> **Aim of the task**
Reproduce the items word for word, starting at the very beginning and ending with the line that contains "Audit [214, 60]". Include both ends, and leave the pictures out.

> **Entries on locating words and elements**
◆ ◆ ◆ ◆ ◆

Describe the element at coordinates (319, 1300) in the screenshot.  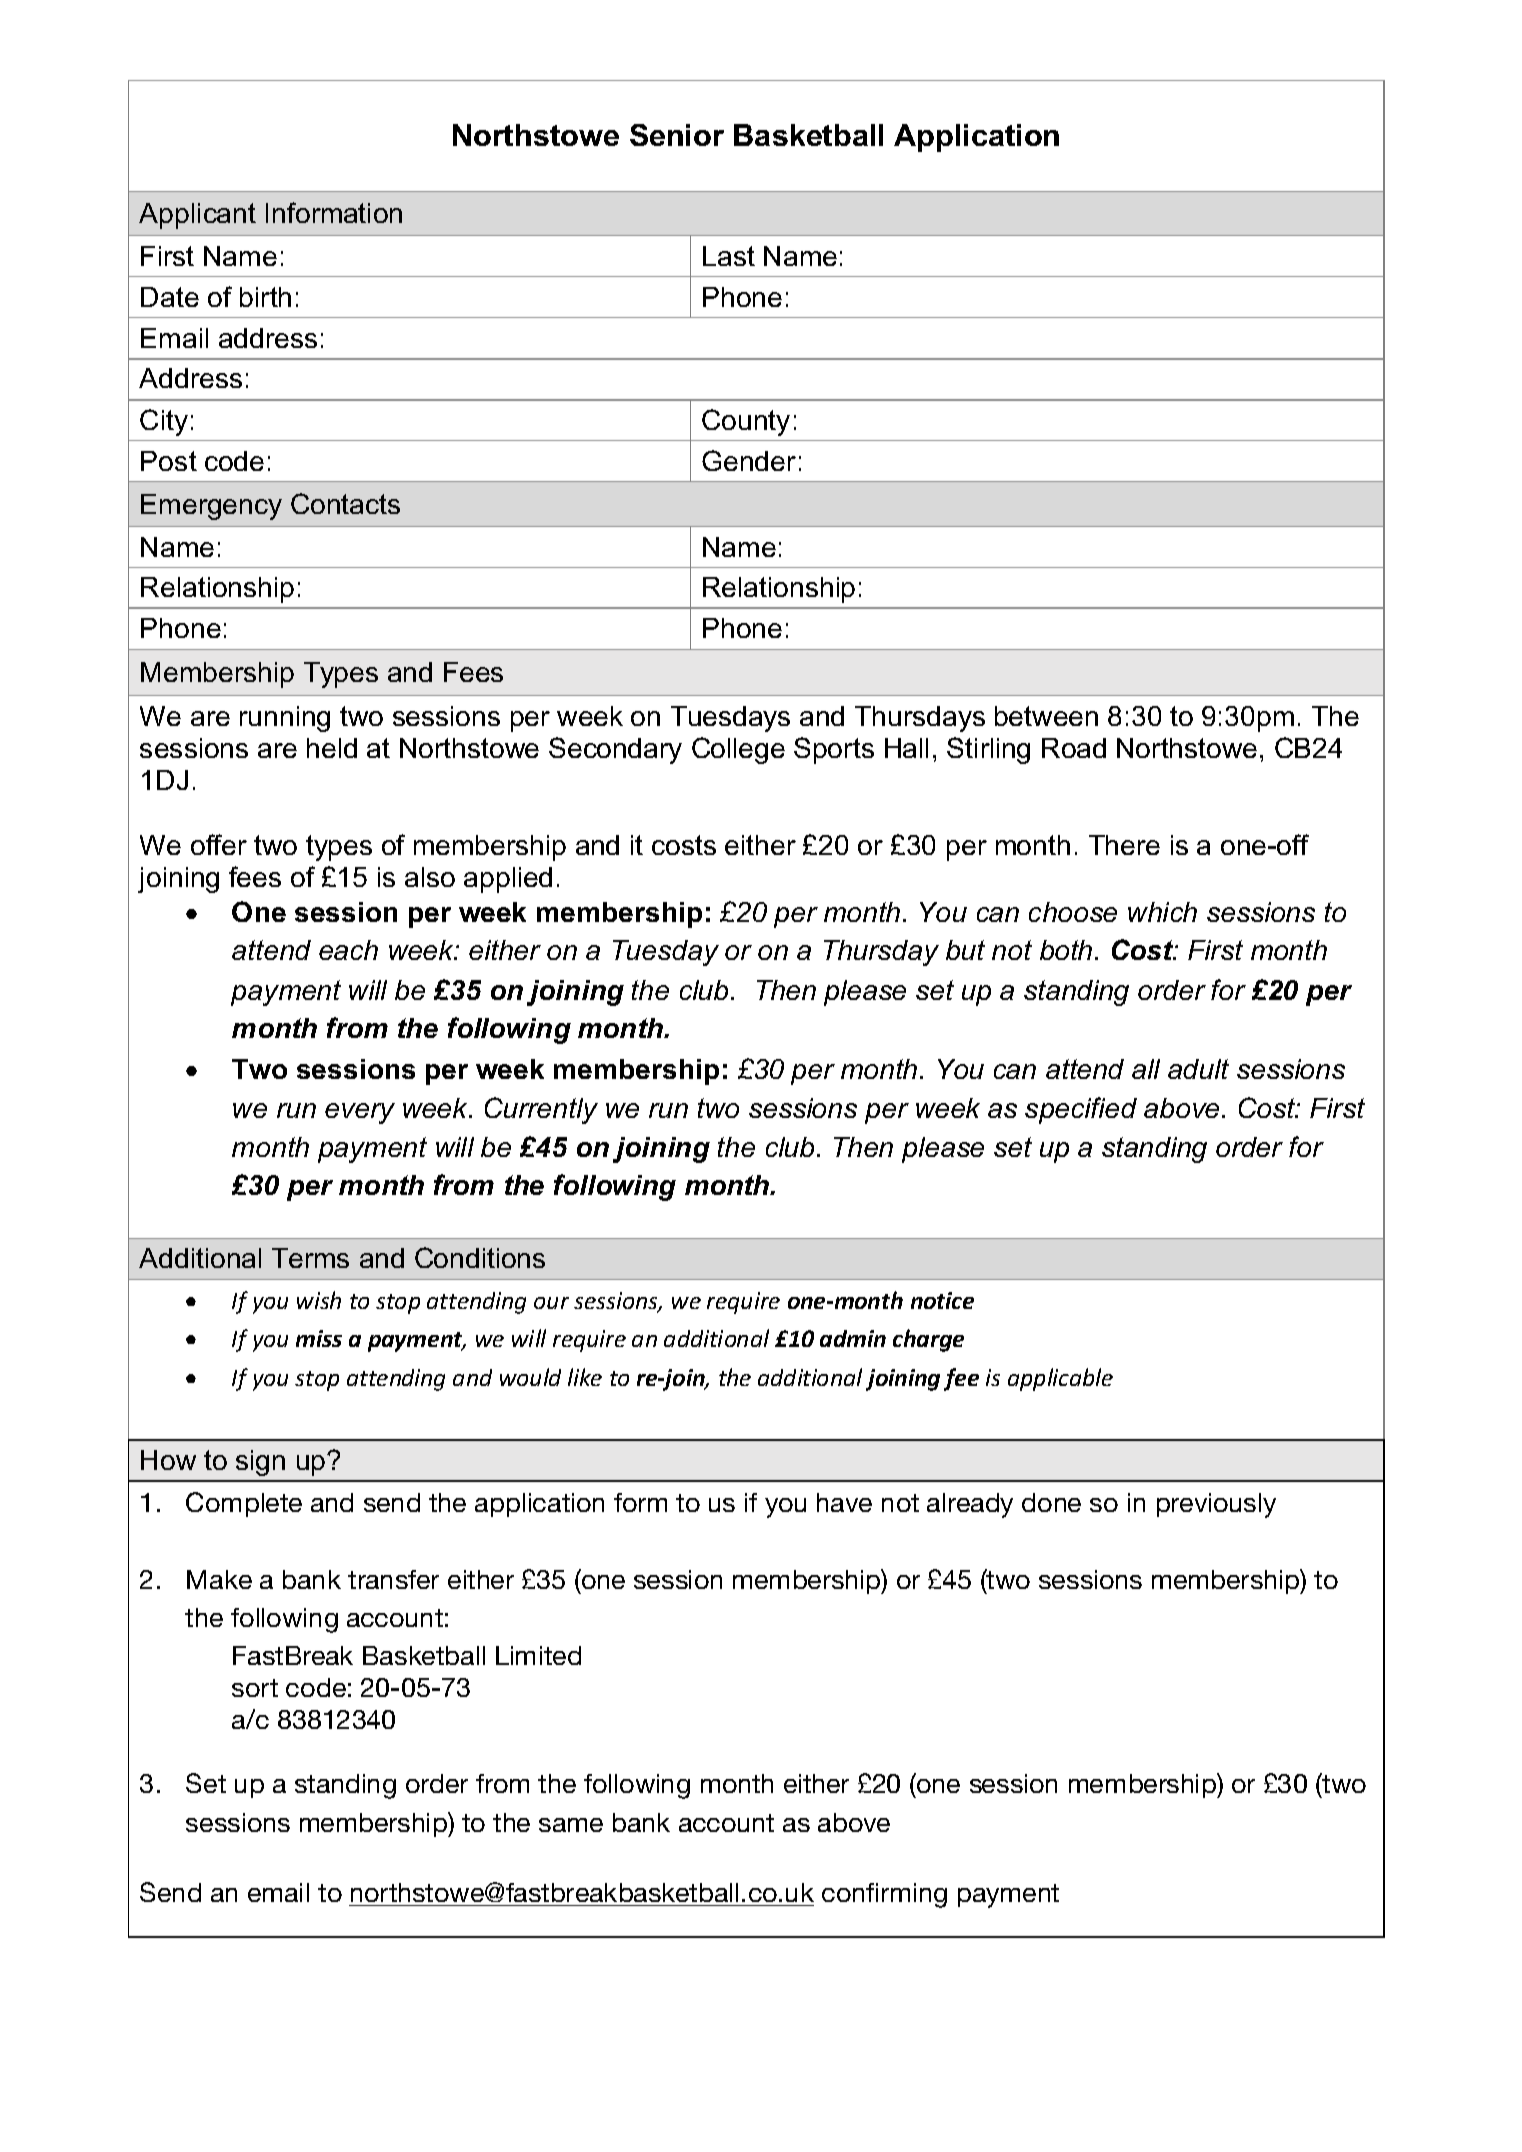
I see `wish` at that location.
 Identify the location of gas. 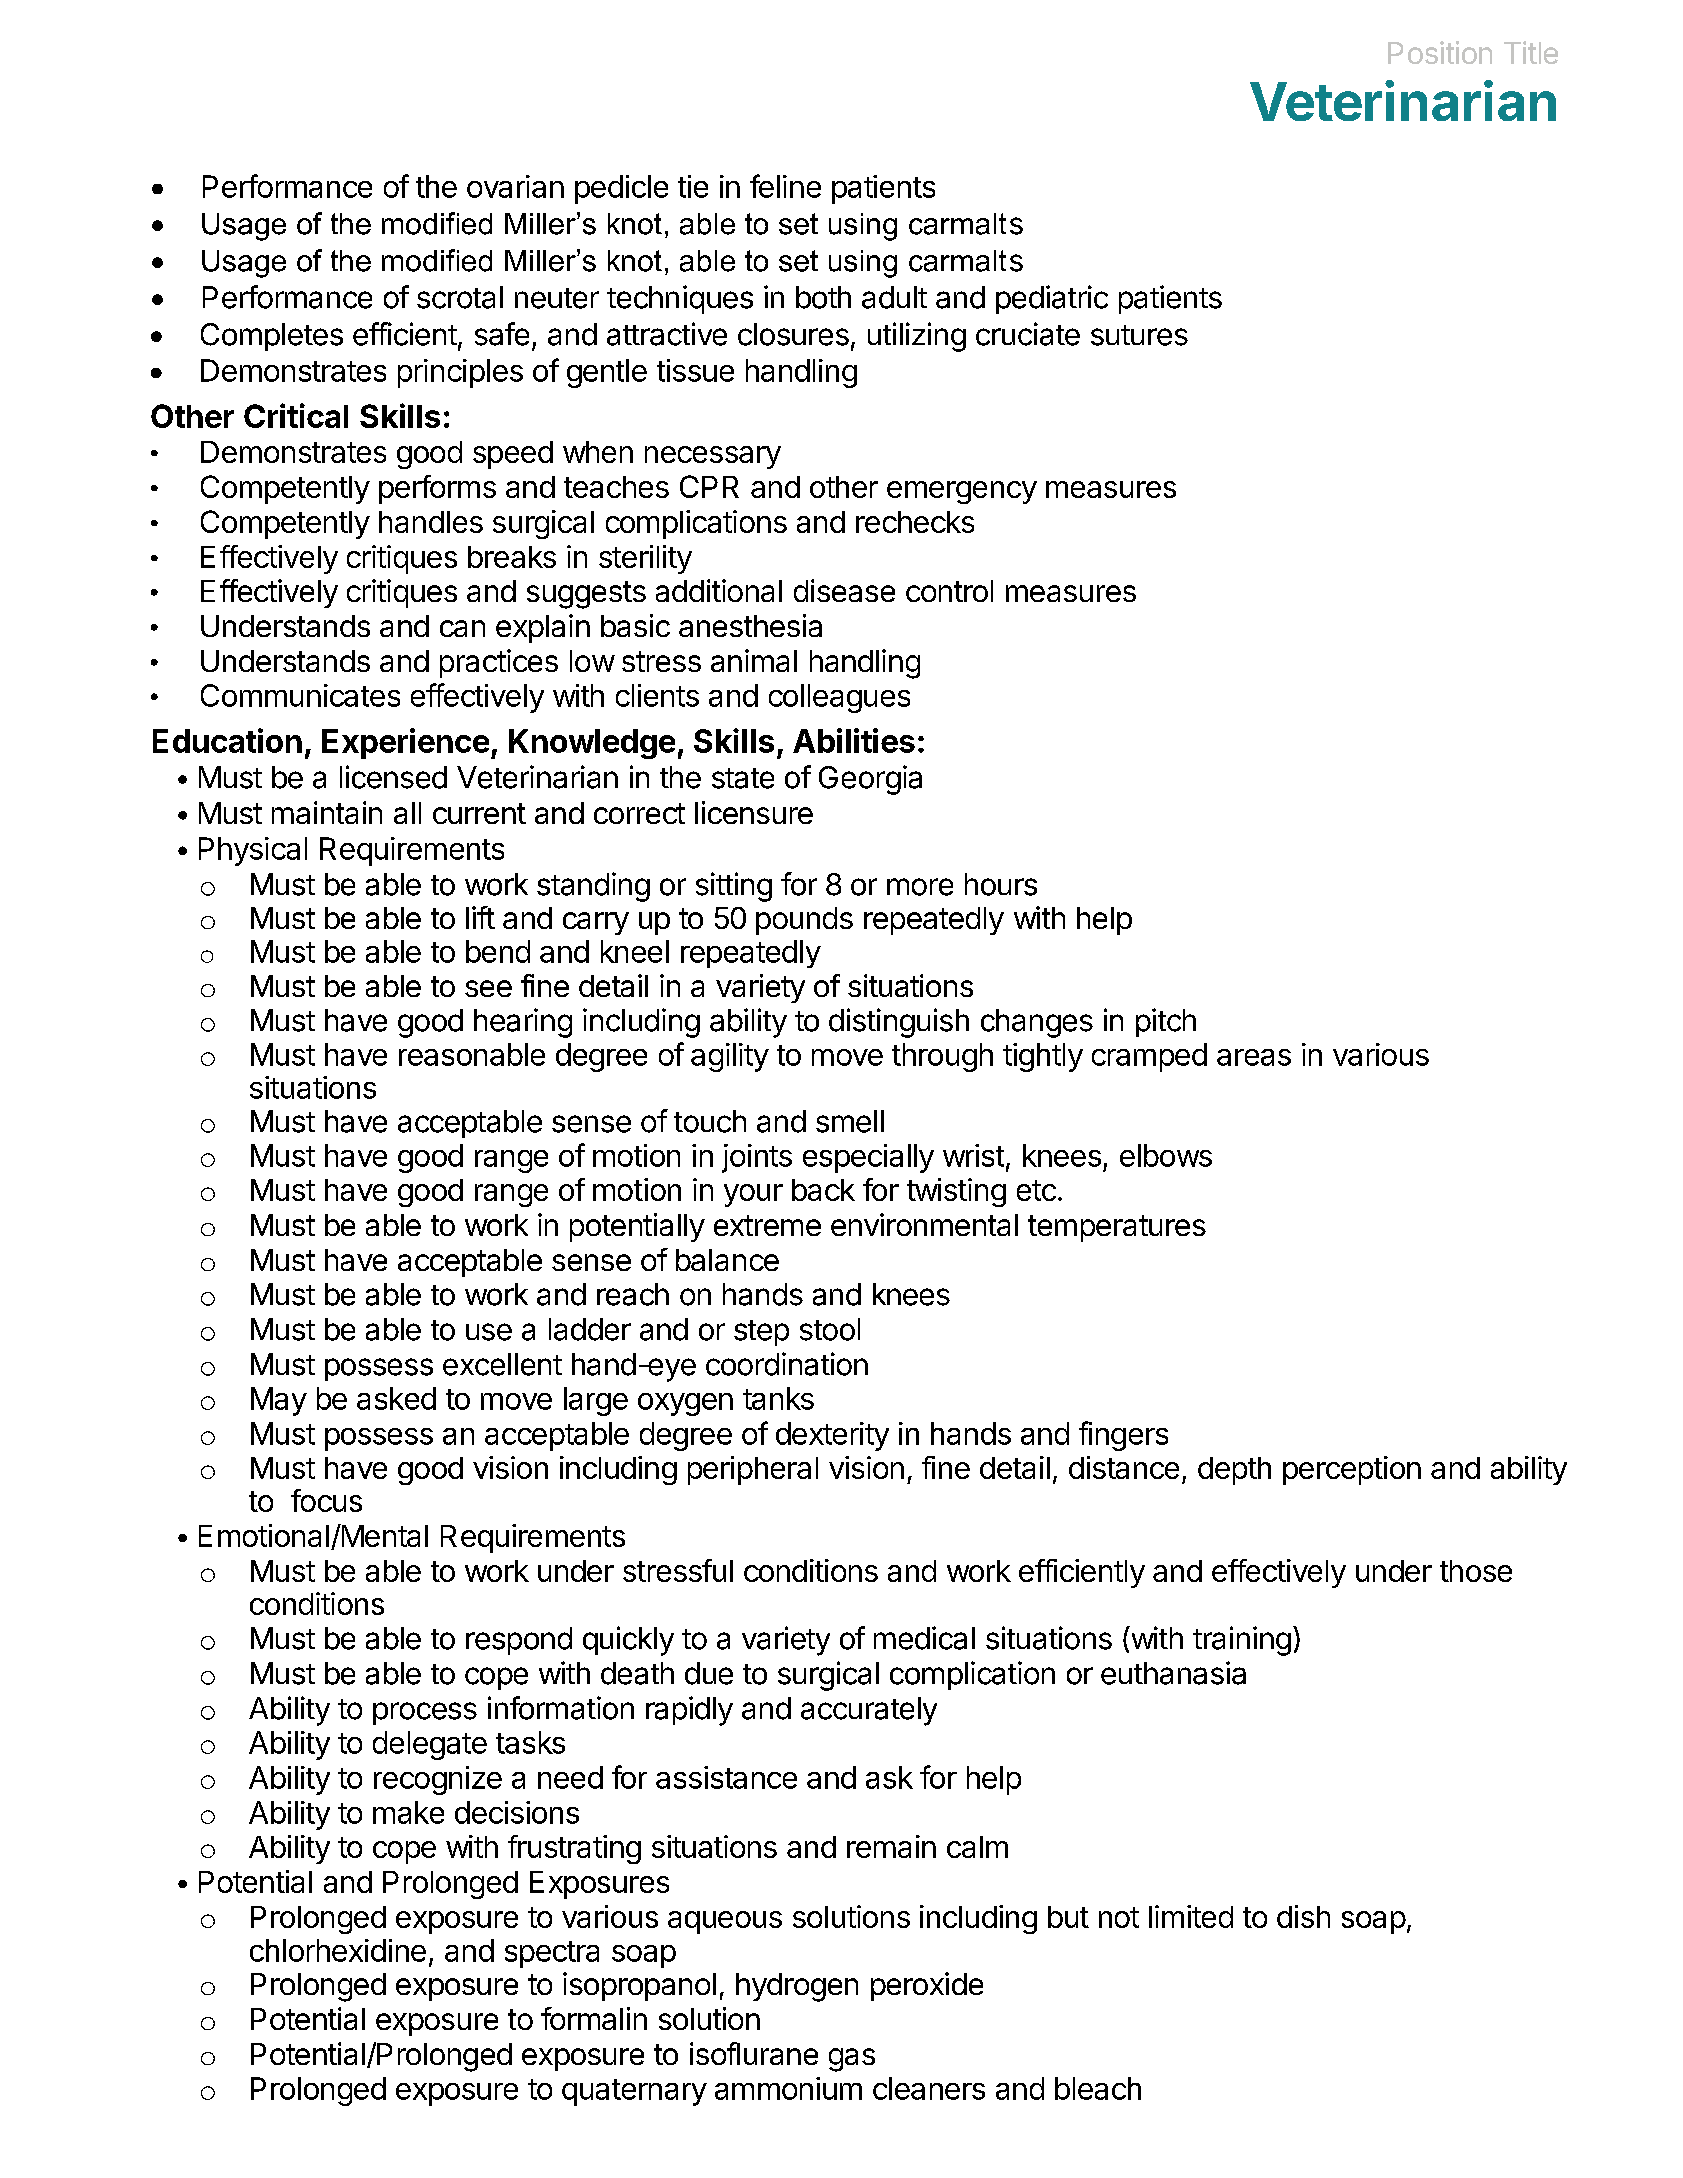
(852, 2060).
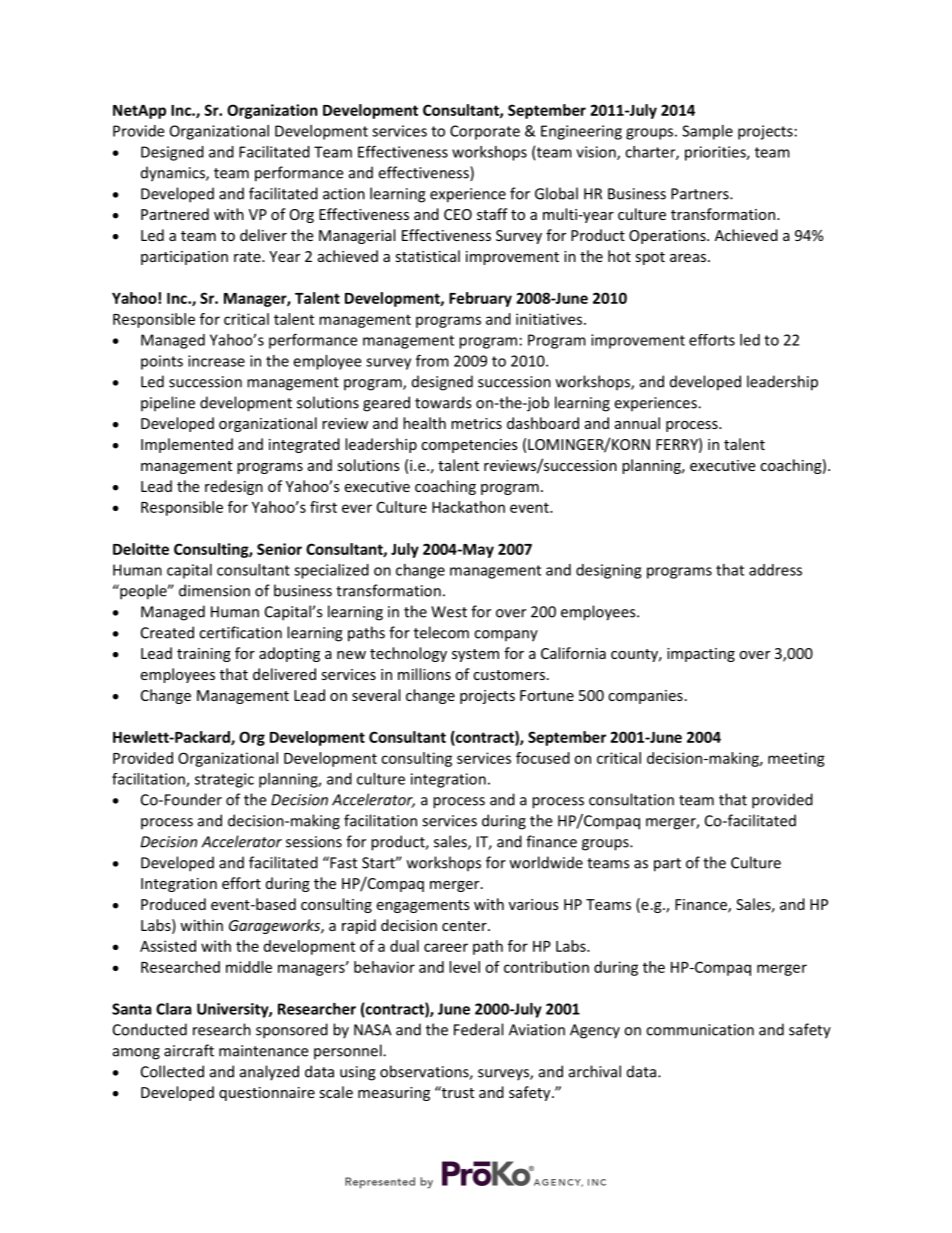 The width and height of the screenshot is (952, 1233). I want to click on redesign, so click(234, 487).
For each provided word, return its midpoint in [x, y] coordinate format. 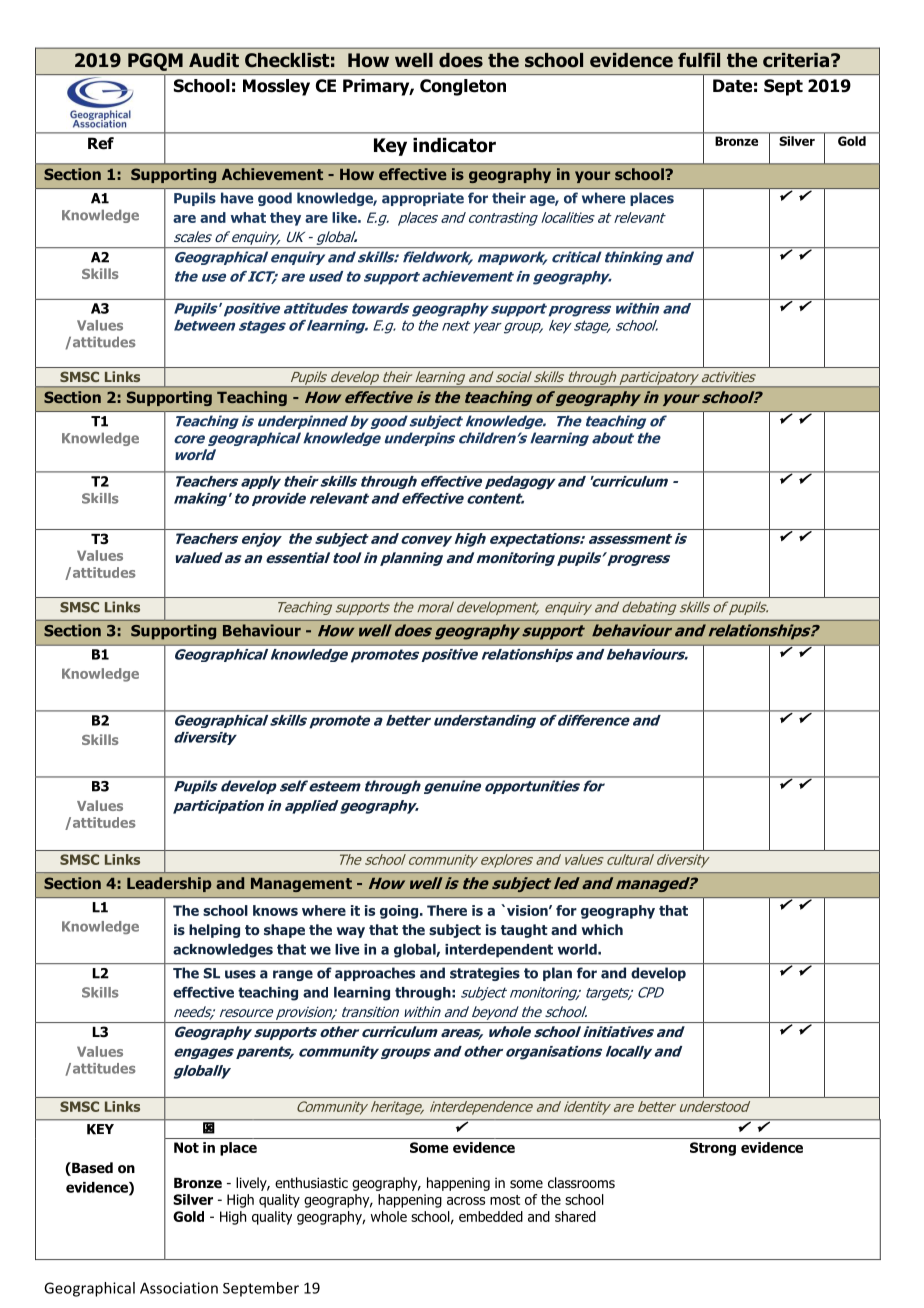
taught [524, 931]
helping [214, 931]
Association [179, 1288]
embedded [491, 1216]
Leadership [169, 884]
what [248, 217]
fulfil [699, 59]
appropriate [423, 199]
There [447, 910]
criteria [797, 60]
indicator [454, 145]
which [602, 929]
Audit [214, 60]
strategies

◆ ◆ ◆ ◆ ◆

> **Written reply**
Describe the element at coordinates (319, 1300) in the screenshot.  
I see `wish` at that location.
 Identify the location of gas. 
(852, 2060).
 The width and height of the screenshot is (952, 1233). I want to click on redesign, so click(234, 487).
For each provided word, return its midpoint in [x, y] coordinate format. 
taught [524, 931]
helping [214, 931]
Association [179, 1288]
embedded [491, 1216]
Leadership [169, 884]
what [248, 217]
fulfil [699, 59]
appropriate [423, 199]
There [447, 910]
criteria [797, 60]
indicator [454, 145]
which [602, 929]
Audit [214, 60]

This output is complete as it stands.